メタンガスは、有機物の腐敗や発酵で生じる可燃性のガスだ。都市ガスの原料になったり、発電に使われたりする。現場は建設中のトイレ棟である。誰も使っていないトイレ棟でメタンガスが生じたのは、夢洲が大阪市のゴミを受け入れる最終処分場だからだ。
爆発事故が起きたとき、万博協会は「他のエリアでは可燃性ガスの発生はない」と言い切り、トイレ棟のあったエリアだけ1カ月弱、火気を伴う工事を中止した。
ところがその後、他の工区でもメタンガスが検出され、先の断定は覆される。島内はどこで可燃性ガスが湧くか分からない。だから対策のしようがない。

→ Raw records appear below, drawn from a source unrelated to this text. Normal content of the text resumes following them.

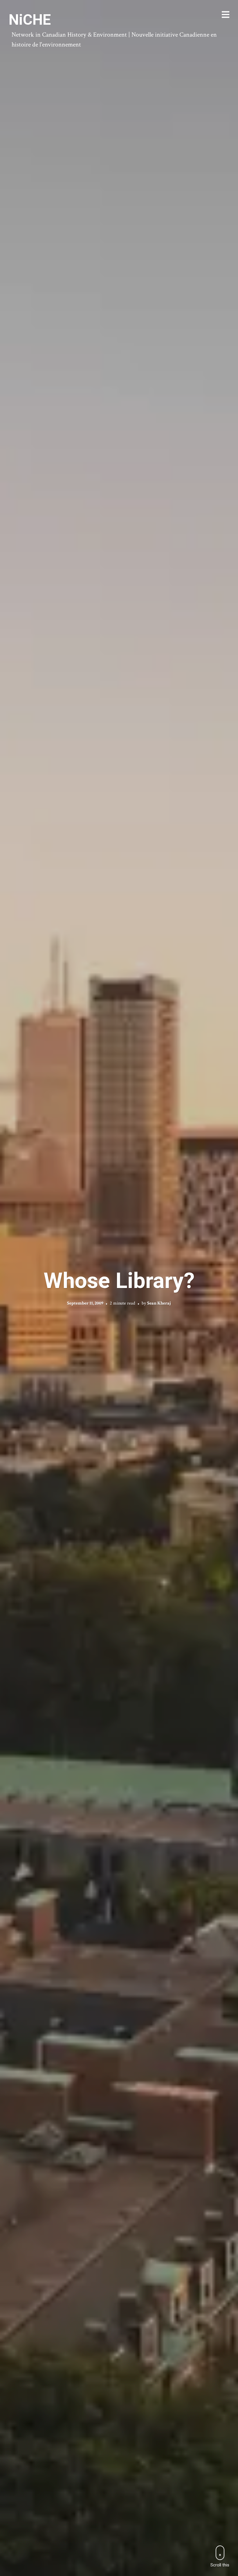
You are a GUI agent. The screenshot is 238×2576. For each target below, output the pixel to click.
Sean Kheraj (159, 1303)
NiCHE (30, 19)
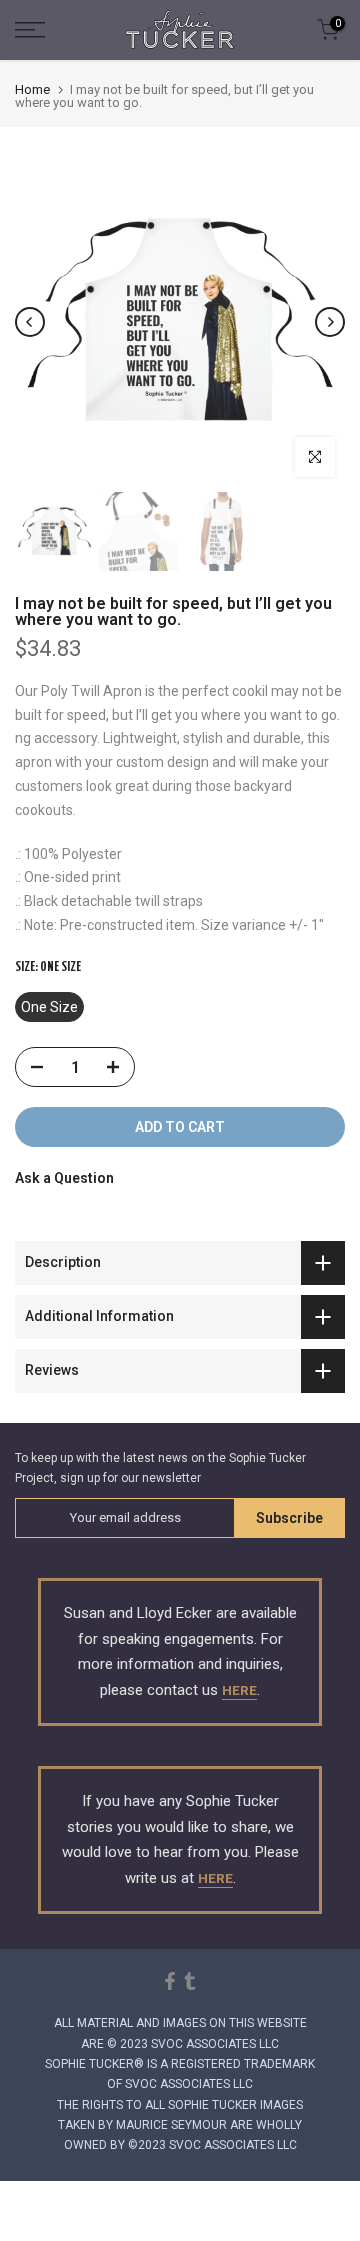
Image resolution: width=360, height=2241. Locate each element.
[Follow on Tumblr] (190, 1981)
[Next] (330, 322)
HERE (239, 1690)
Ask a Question (64, 1178)
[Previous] (30, 322)
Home (32, 89)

建設作業員はこう匙を投げていたのかもしれない。
現役の最終処分場は「ウンコの島」
夢洲は、隣接する二つの人工島・咲洲(さきしま)、舞洲(まいしま)とともに1991年、「夢、咲き、舞う」との期待を込め、命名された。ここはその原料からすると、「ゴミの島」であり、「ウンコの島」でもある。市民が出すゴミや、下水を処理する過程で出てくる泥状の下水汚泥、その焼却灰が半世紀にわたって投じられてきたからだ。
大阪市は高度経済成長期の1970年代から、廃棄物の最終処分場として海面の埋め立てを始めた。島の一部は、万博が終われば再び廃棄物を受け入れるとみられる。
何が埋まっているかは、島を造った大阪市も正確には把握しきれていない。大阪市の総合企業誘致・立地支援サイト「INVEST OSAKA」は、埋設物を書き連ねていては差し支えがあるのか、〈大阪ベイエリアに位置する夢洲は、市内で発生した建設土砂等を利用して作られた約390haの人工島です〉とお茶を濁している。
その「等」が地中で腐敗し発酵して、メタンガスとなって工事の最中に湧き出してきた。
埋め立て地の有機物が分解されて生じる「埋立ガス」が排水管を通すための地下空間に溜まり、そこに火花が落ちて引火、爆発した――。万博協会はこうみている。